I regard the putting stroke as so truly a miniature golf stroke that I think it is a mistake to try to exclude any members of the body from participation in the action.  In other words, I do not believe in trying to hinge the stroke upon either wrist, or in trying to restrict the movement to any sort of fixed base.  Naturally, the shortest putt requires only the gentlest tap, actuated only by the hands; a putt slightly longer may require that the arms should swing a bit; and the long approach putt may need a stroke long enough to induce a little movement in the hips and legs.

In putting, and in chipping too, it is important that the backswing should be long enough.  Nothing can be worse around the greens than a short, snatching stroke.  I have had some real masters of the short game tell me, and I heartily agree, that it is most helpful to swing back a little farther than needed on the first few chips or putts of any round.  In this way they can be certain of a smoothly-floating club so necessary for a delicate touch."

As I read this, I find myself thinking of Ben Crenshaw's smooth, flowing stroke.  Watching Ben swing the putter we see no effort to do anything other than smoothly stroke the ball along the intended line.  He would seem to putt exactly as Bobby Jones recommended; nothing forced, or controlled, just a swing of the putter head.  Bobby continues, by writing:

"Actually, this touch is the key to good putting.  Very few putts of any length are dead straight, so that no line is right except for one speed; and the player who tries to straighten even the shortest putts by charging the hole will miss a lot of those coming back.

I will guarantee that more putts under twenty feet--the kind you like to hole--will go in, and three-putt greens will pop up less often, if the player will forget about the precise alignment of his putter and learn to adjust his touch so that he may always keep his ball above the hole and always reach the hole with a dying ball.  A ball dying on a slope above the hole often topples in, and always stops close; nothing is more disheartening than to watch a ball barely miss the lower side of the hole and then curl down the slope some five or six feet.  And remember, even on short putts, that the hole is of full size for the touch putter, while it presents only an inch or so to the charger who has to hit the exact centre of the cup.
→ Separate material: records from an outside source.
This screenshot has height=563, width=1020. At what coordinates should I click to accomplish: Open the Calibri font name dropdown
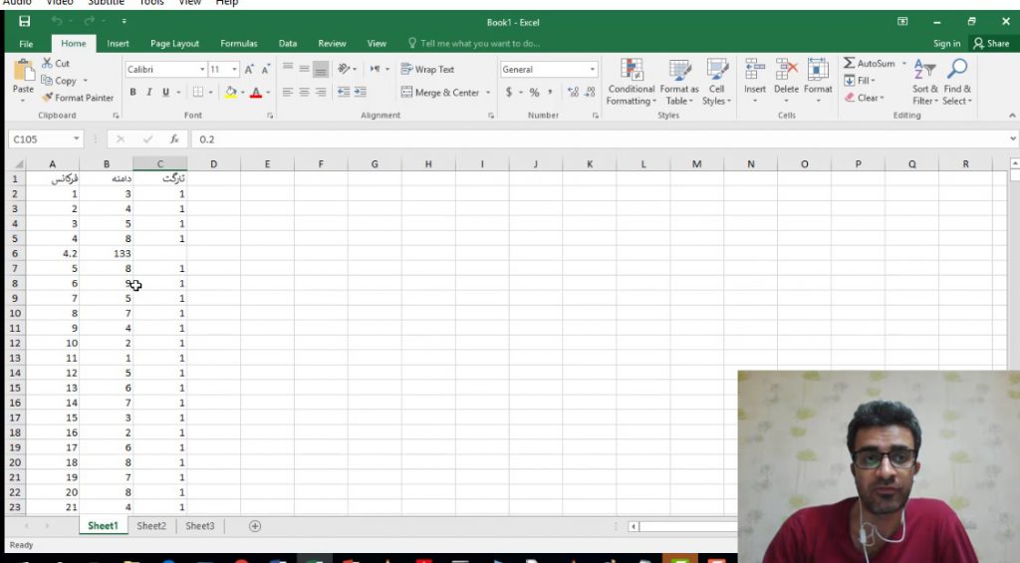pyautogui.click(x=200, y=70)
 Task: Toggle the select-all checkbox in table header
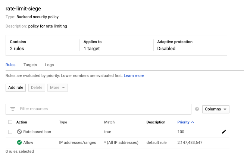10,122
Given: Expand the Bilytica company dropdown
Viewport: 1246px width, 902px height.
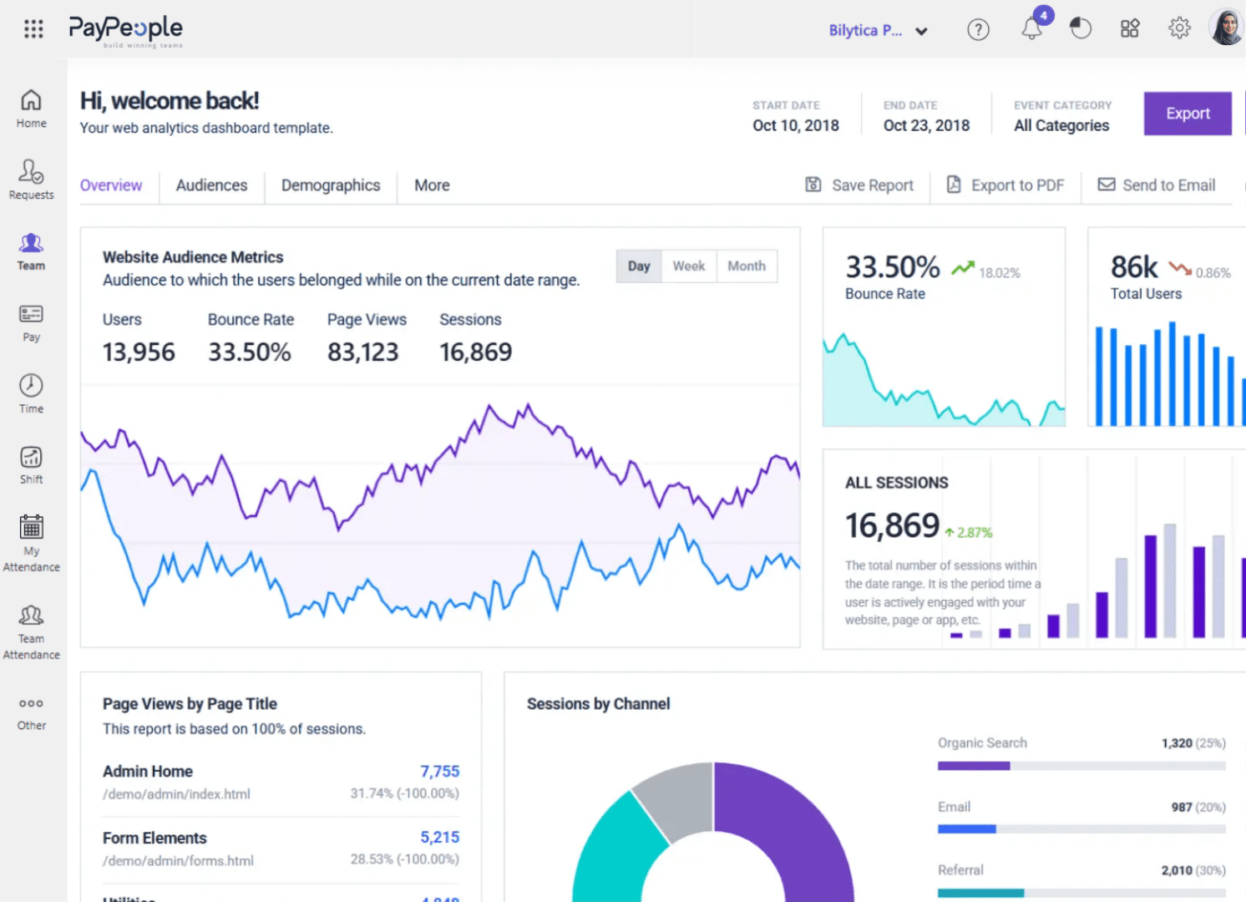Looking at the screenshot, I should [x=878, y=31].
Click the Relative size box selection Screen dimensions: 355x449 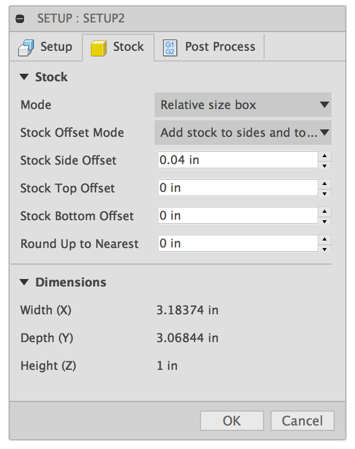tap(243, 105)
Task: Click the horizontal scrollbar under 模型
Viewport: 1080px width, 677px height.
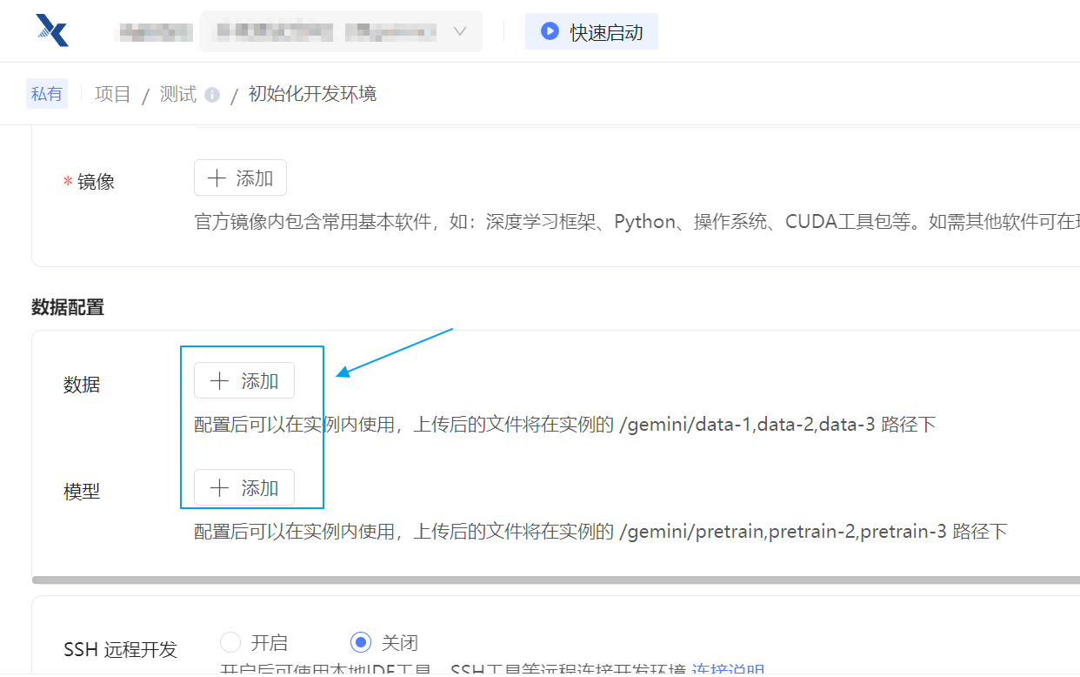Action: coord(555,580)
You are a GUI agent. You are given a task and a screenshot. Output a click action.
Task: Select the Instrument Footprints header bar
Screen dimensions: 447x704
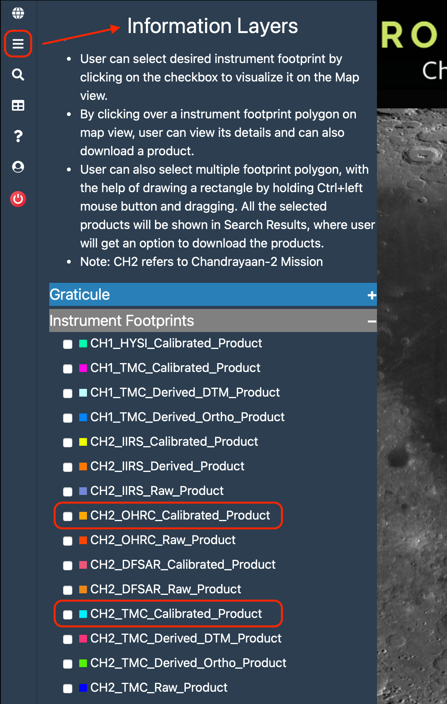tap(121, 320)

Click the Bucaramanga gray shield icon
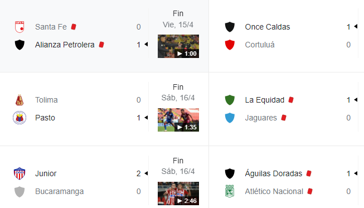coord(20,191)
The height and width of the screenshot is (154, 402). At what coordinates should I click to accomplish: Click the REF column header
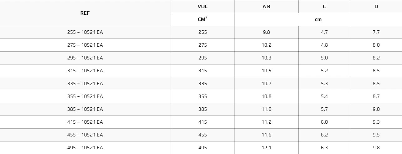pos(85,13)
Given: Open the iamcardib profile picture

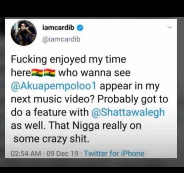Looking at the screenshot, I should pos(24,33).
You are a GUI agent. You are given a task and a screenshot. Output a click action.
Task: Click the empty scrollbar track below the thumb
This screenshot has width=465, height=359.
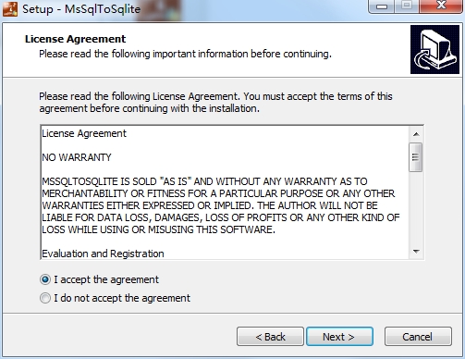pos(416,208)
I like to think of putting as very much like rolling a golf ball from my hand across a green towards a hole.  I know I should then not worry too much about the backswing of my arm.  I think it would instinctively take care of itself.  So in putting, I don't like to worry too much about the alignment of my putter at address or about my backswing, except that it be long enough.  The picture I want uppermost in my mind is of the line I want the ball to travel on, and of how hard I want to hit it."
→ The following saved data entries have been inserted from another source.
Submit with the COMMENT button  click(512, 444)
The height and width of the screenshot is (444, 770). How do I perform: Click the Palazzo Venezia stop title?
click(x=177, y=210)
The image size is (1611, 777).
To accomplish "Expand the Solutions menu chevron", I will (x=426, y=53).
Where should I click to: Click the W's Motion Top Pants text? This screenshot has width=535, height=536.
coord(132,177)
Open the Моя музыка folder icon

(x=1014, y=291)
Having given his view of how best to approach the task of putting, Bobby once again returns to the subject of whether or not putting is really a game within a game.  I think it perfectly addresses the issue.  He writes:

"There occurs to me one other reason for saying that putting is a game within a game.  It makes it much easier to say or to think, "I played very well, but I couldn't putt", or "He's a fine golfer, but he can't putt."  I know--I have done it myself--but how can a man play golf well or be a fine golfer if he can't putt?

One thing is certain: you won't win any medals or many friendly bets if you can't get the ball into the hole.  If you are not reasonably good at it, you had better learn."

So what can we learn from this information from Bobby Jones?  He did not believe that putting is a game within a game, as is often attributed to him.  He did not believe in being overly precise about putting.  He believed the putting stroke was just a simple golf swing, and that touch was the most important thing to learn.  

Having tried virtually every putter known to man--I've got about thirty of them still around the house--and just about every conceivable grip, stance, and stroke; I might just give up and try getting back to just trying to roll the ball on the right line, at the right speed.  If nothing else, it will save me buying any more putters.